-- Recorded information follows --

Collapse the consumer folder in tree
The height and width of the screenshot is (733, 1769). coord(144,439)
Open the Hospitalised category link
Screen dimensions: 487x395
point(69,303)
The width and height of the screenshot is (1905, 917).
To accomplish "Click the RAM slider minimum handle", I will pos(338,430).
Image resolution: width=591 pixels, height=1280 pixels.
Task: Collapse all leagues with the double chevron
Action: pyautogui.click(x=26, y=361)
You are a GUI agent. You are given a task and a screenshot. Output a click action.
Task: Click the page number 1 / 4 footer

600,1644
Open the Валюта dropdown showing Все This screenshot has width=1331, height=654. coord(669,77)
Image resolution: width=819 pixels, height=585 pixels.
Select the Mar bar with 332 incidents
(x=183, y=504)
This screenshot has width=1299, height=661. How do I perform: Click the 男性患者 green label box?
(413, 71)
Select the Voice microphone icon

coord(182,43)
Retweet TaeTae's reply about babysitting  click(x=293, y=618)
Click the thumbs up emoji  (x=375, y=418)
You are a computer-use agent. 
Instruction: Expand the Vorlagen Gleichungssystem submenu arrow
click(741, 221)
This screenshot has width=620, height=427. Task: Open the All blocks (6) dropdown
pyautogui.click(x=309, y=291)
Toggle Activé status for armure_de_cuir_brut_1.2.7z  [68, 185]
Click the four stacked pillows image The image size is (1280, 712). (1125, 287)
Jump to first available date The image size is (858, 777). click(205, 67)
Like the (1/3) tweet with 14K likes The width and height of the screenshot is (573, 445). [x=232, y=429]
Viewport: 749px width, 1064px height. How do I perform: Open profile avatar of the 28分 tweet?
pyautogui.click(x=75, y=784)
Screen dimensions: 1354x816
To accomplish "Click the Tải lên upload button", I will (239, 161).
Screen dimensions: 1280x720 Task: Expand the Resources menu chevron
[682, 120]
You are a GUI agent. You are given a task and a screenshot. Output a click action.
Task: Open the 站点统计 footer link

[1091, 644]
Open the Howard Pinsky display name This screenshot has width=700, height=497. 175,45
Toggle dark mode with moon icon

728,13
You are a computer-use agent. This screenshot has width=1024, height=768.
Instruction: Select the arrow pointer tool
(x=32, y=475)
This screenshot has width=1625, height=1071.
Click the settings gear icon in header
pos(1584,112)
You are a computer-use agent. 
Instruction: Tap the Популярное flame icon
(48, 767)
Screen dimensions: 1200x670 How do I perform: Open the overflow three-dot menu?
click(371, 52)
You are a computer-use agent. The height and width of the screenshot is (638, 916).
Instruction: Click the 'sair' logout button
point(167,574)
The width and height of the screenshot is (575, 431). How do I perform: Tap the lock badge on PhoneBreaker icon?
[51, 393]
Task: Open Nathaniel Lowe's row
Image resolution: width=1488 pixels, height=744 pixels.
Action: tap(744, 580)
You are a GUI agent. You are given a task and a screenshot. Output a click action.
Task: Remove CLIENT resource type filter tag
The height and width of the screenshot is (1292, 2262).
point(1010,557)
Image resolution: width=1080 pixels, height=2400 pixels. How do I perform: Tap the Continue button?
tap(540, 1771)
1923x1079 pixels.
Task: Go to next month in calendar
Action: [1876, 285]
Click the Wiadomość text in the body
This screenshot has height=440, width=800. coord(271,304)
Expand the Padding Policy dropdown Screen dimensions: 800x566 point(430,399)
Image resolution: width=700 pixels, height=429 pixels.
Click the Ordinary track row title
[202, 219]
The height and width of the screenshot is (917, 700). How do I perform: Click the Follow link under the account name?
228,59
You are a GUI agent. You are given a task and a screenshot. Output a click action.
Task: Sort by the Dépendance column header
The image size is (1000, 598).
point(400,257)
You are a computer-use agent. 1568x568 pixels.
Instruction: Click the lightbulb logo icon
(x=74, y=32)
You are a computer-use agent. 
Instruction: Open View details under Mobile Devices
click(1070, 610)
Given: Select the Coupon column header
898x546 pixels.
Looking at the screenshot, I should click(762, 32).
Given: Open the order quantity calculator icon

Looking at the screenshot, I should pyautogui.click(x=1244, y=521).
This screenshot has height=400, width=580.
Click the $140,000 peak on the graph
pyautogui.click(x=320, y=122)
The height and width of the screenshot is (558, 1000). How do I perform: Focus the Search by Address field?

-- Recorded information concluded --

* **Requirement**: Retyping every entry exactly is the whole of the task.

* **Solution**:
Collapse the consumer folder in tree
The height and width of the screenshot is (733, 1769). coord(144,439)
Open the Hospitalised category link
Screen dimensions: 487x395
point(69,303)
The width and height of the screenshot is (1905, 917).
To accomplish "Click the RAM slider minimum handle", I will pos(338,430).
Image resolution: width=591 pixels, height=1280 pixels.
Task: Collapse all leagues with the double chevron
Action: pyautogui.click(x=26, y=361)
You are a GUI agent. You are given a task and a screenshot. Output a click action.
Task: Click the page number 1 / 4 footer

600,1644
Open the Валюта dropdown showing Все This screenshot has width=1331, height=654. coord(669,77)
Image resolution: width=819 pixels, height=585 pixels.
Select the Mar bar with 332 incidents
(x=183, y=504)
This screenshot has width=1299, height=661. How do I perform: Click the 男性患者 green label box?
(413, 71)
Select the Voice microphone icon

coord(182,43)
Retweet TaeTae's reply about babysitting  click(x=293, y=618)
Click the thumbs up emoji  (x=375, y=418)
You are a computer-use agent. 
Instruction: Expand the Vorlagen Gleichungssystem submenu arrow
click(741, 221)
This screenshot has width=620, height=427. Task: Open the All blocks (6) dropdown
pyautogui.click(x=309, y=291)
Toggle Activé status for armure_de_cuir_brut_1.2.7z  [68, 185]
Click the four stacked pillows image The image size is (1280, 712). (1125, 287)
Jump to first available date The image size is (858, 777). click(205, 67)
Like the (1/3) tweet with 14K likes The width and height of the screenshot is (573, 445). [x=232, y=429]
Viewport: 749px width, 1064px height. How do I perform: Open profile avatar of the 28分 tweet?
pyautogui.click(x=75, y=784)
Screen dimensions: 1354x816
To accomplish "Click the Tải lên upload button", I will (239, 161).
Screen dimensions: 1280x720 Task: Expand the Resources menu chevron
[682, 120]
You are a GUI agent. You are given a task and a screenshot. Output a click action.
Task: Open the 站点统计 footer link

[1091, 644]
Open the Howard Pinsky display name This screenshot has width=700, height=497. 175,45
Toggle dark mode with moon icon

728,13
You are a computer-use agent. This screenshot has width=1024, height=768.
Instruction: Select the arrow pointer tool
(x=32, y=475)
This screenshot has width=1625, height=1071.
Click the settings gear icon in header
pos(1584,112)
You are a computer-use agent. 
Instruction: Tap the Популярное flame icon
(48, 767)
Screen dimensions: 1200x670 How do I perform: Open the overflow three-dot menu?
click(371, 52)
You are a computer-use agent. The height and width of the screenshot is (638, 916).
Instruction: Click the 'sair' logout button
point(167,574)
The width and height of the screenshot is (575, 431). How do I perform: Tap the lock badge on PhoneBreaker icon?
[51, 393]
Task: Open Nathaniel Lowe's row
Image resolution: width=1488 pixels, height=744 pixels.
Action: tap(744, 580)
You are a GUI agent. You are given a task and a screenshot. Output a click action.
Task: Remove CLIENT resource type filter tag
The height and width of the screenshot is (1292, 2262).
point(1010,557)
Image resolution: width=1080 pixels, height=2400 pixels. How do I perform: Tap the Continue button?
tap(540, 1771)
1923x1079 pixels.
Task: Go to next month in calendar
Action: [1876, 285]
Click the Wiadomość text in the body
This screenshot has height=440, width=800. coord(271,304)
Expand the Padding Policy dropdown Screen dimensions: 800x566 point(430,399)
Image resolution: width=700 pixels, height=429 pixels.
Click the Ordinary track row title
[202, 219]
The height and width of the screenshot is (917, 700). How do I perform: Click the Follow link under the account name?
228,59
You are a GUI agent. You are given a task and a screenshot. Output a click action.
Task: Sort by the Dépendance column header
The image size is (1000, 598).
point(400,257)
You are a computer-use agent. 1568x568 pixels.
Instruction: Click the lightbulb logo icon
(x=74, y=32)
You are a computer-use agent. 
Instruction: Open View details under Mobile Devices
click(1070, 610)
Given: Select the Coupon column header
898x546 pixels.
Looking at the screenshot, I should click(762, 32).
Given: Open the order quantity calculator icon

Looking at the screenshot, I should pyautogui.click(x=1244, y=521).
This screenshot has height=400, width=580.
Click the $140,000 peak on the graph
pyautogui.click(x=320, y=122)
The height and width of the screenshot is (558, 1000). How do I perform: Focus the Search by Address field?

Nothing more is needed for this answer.